C’est le problème que nous avons effectivement avec les bourses de sécurité. La perception est qu’on les donne à ceux qui sont proches et à ceux qui sont dans le pouvoir. C’est une perception qui est là. Si nous voulons que ça soit durable, il faut déconstruire cette perception qui est très forte. Même si ce n’est pas ce qui se passe réellement sur le terrain, il faut le prendre au sérieux. Parce que les gens habitent les mêmes localités et se connaissent entre elles. Vous vous dites que Kanouté a la bourse alors que nous sommes du même niveau social, vous vous sentez lésés. Sinon vous ne vous sentez pas concerné. Je ne dis pas que c’est le cas, je n’ai pas fait des études pour le savoir, mais le problème est que la perception est là et les décideurs doivent le déconstruire, en faisant dans la transparence, en impliquant davantage les communautés dans le ciblage des bénéficiaires. Comme c’est d’ailleurs prévu par les textes.

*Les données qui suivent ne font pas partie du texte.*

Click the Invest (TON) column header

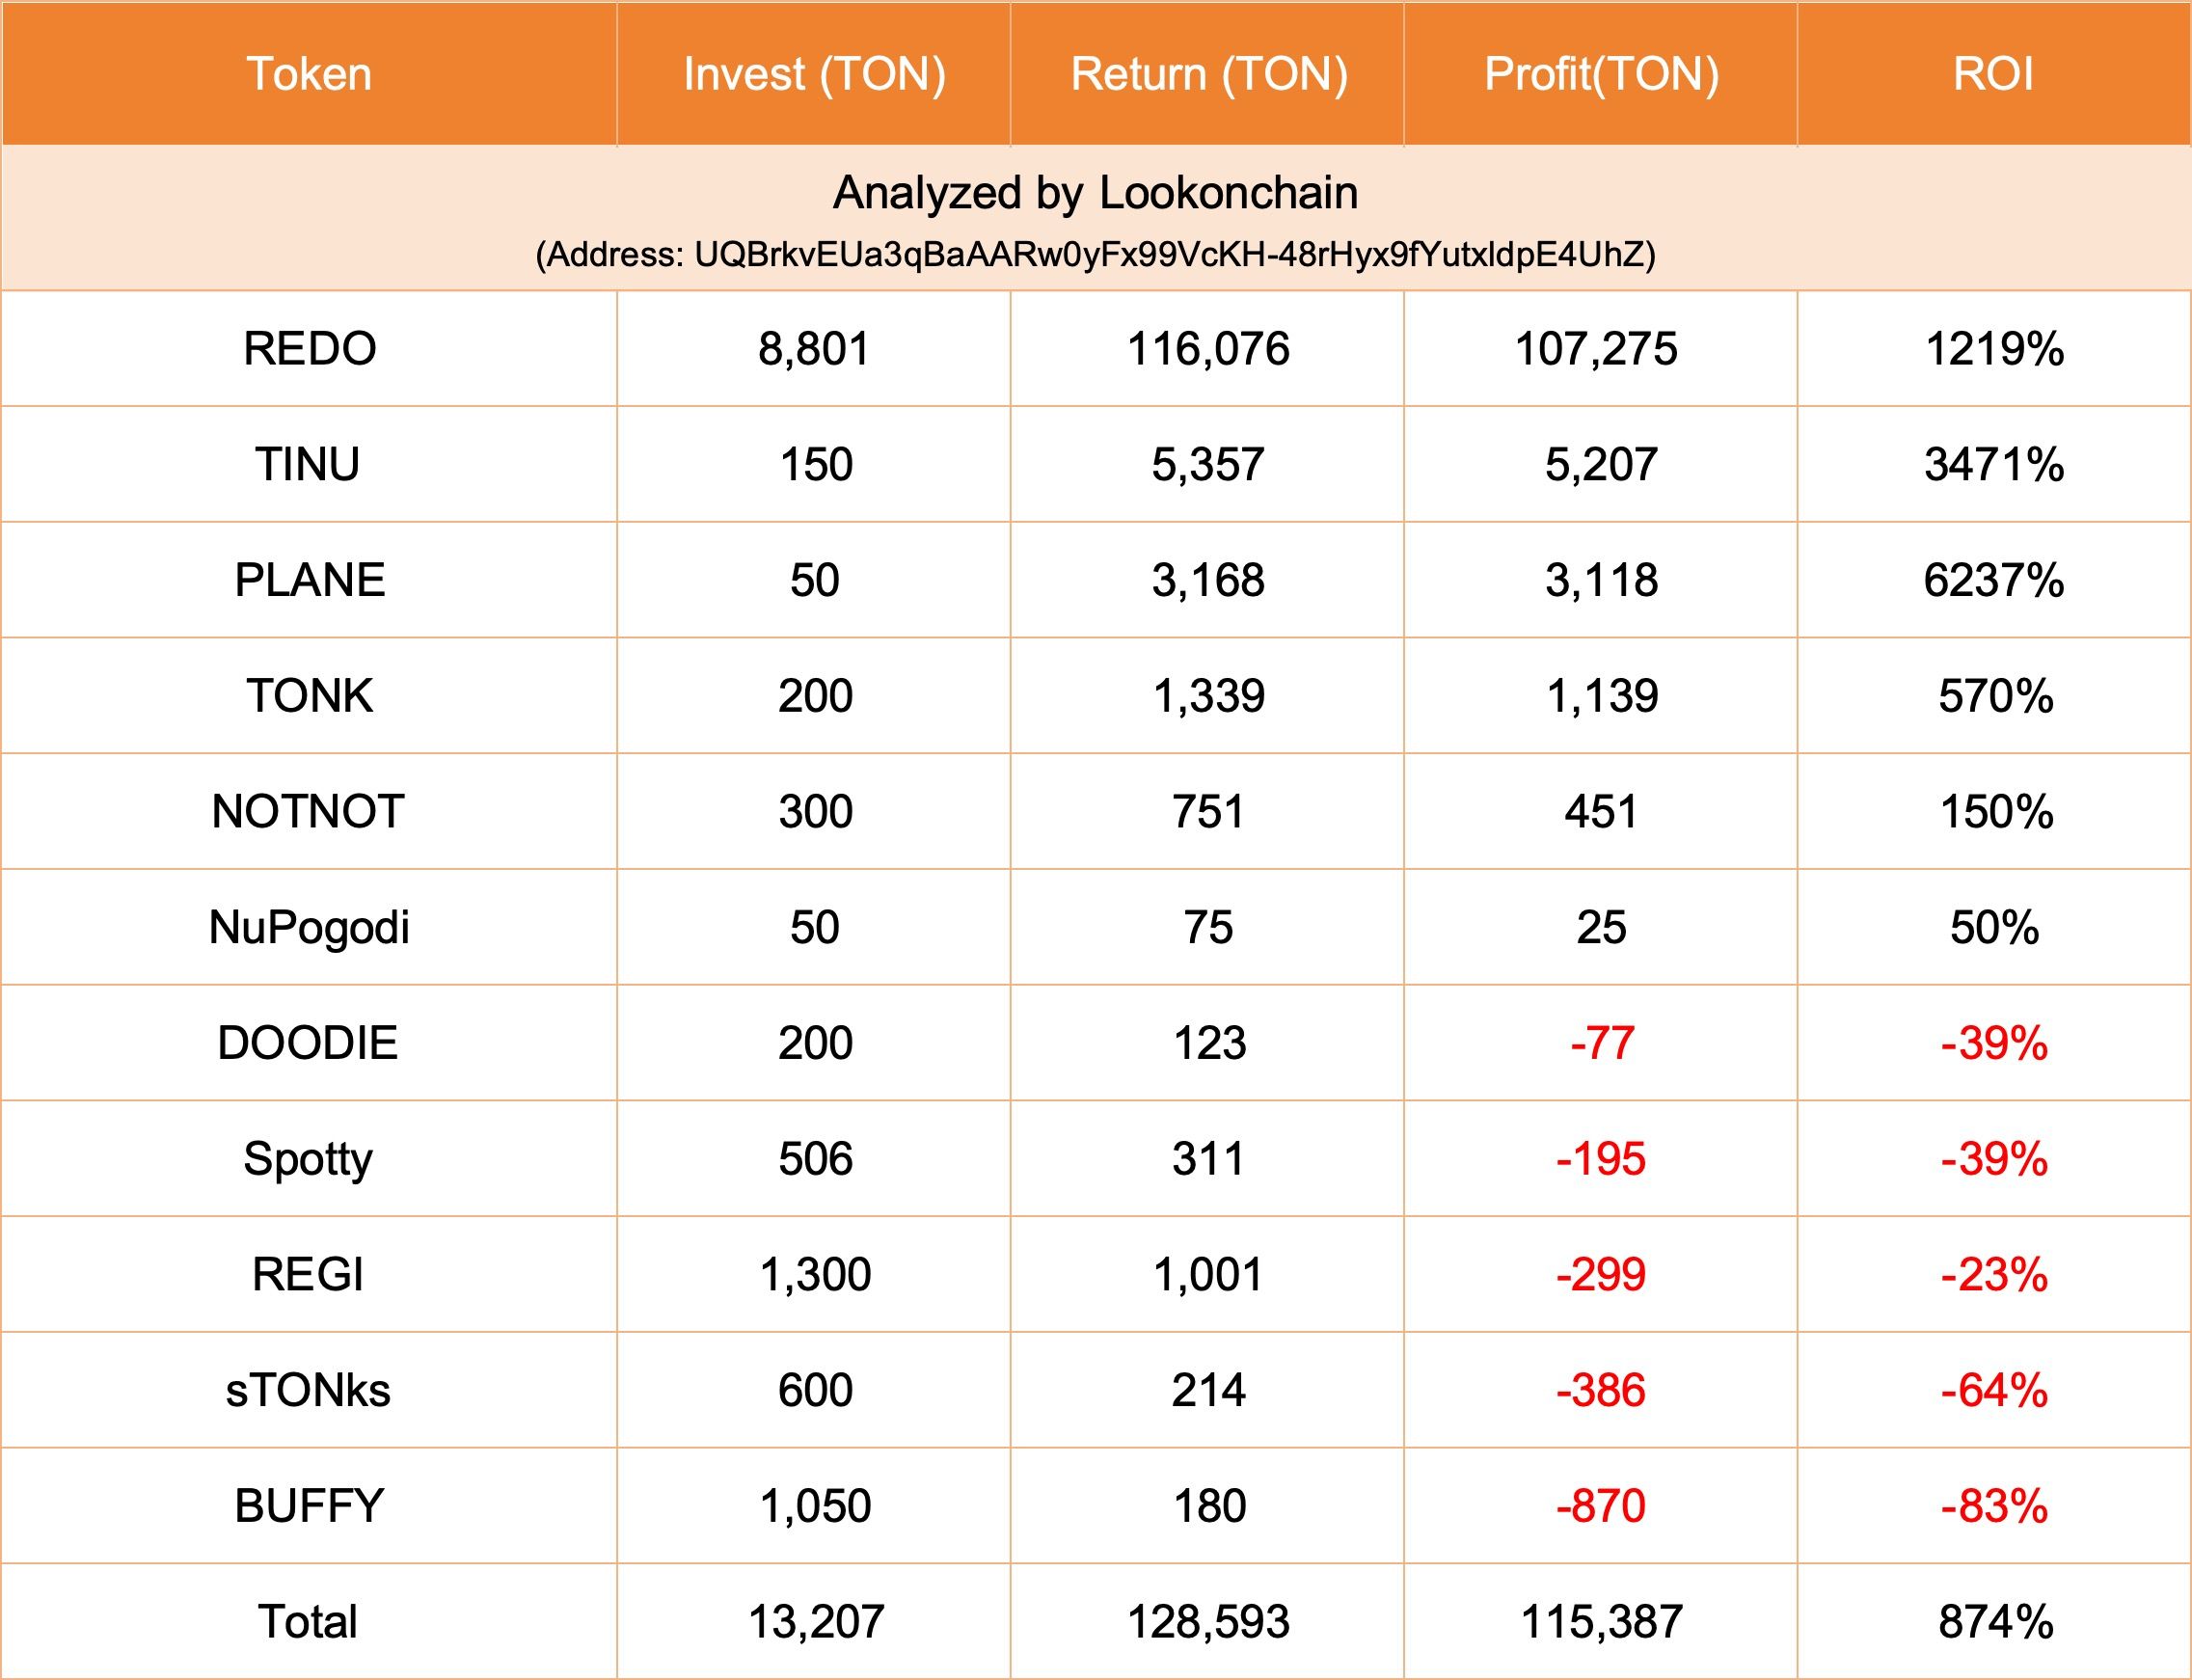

Restons avec les bourses, est-ce que leur vocation doit être de faire des bénéficiaires d’éternels assistés ou bien de les aider à être autonomes et en en sortir ?
Je pense que l’objectif, c’est l’autonomisation des bénéficiaires. Il faut que tout le monde puisse bénéficier des fruits de la croissance. Cela permet à ceux qui sont nés dans un milieu pauvre de pouvoir évoluer. C’est pourquoi nous avons travaillé à ce que les 25 mille francs qui sont donnés par trois mois puissent être utilisés de manière efficiente et efficace, pour permettre au ménage qui en bénéficie de pouvoir sortir de la situation dans laquelle il se trouve. Et il y a des cas de réussite. Il y a des ménages qui à partir de l’élevage de chèvres, de l’élevage de poulets, ont pu générer des ressources qui leur permettent de se passer de ces revenus. Je pense qu’on doit aller dans cette dynamique. Il faut qu’on arrive à ce que l’argent qui est donné favorise la mobilité sociale et non de les maintenir dans l’assistanat.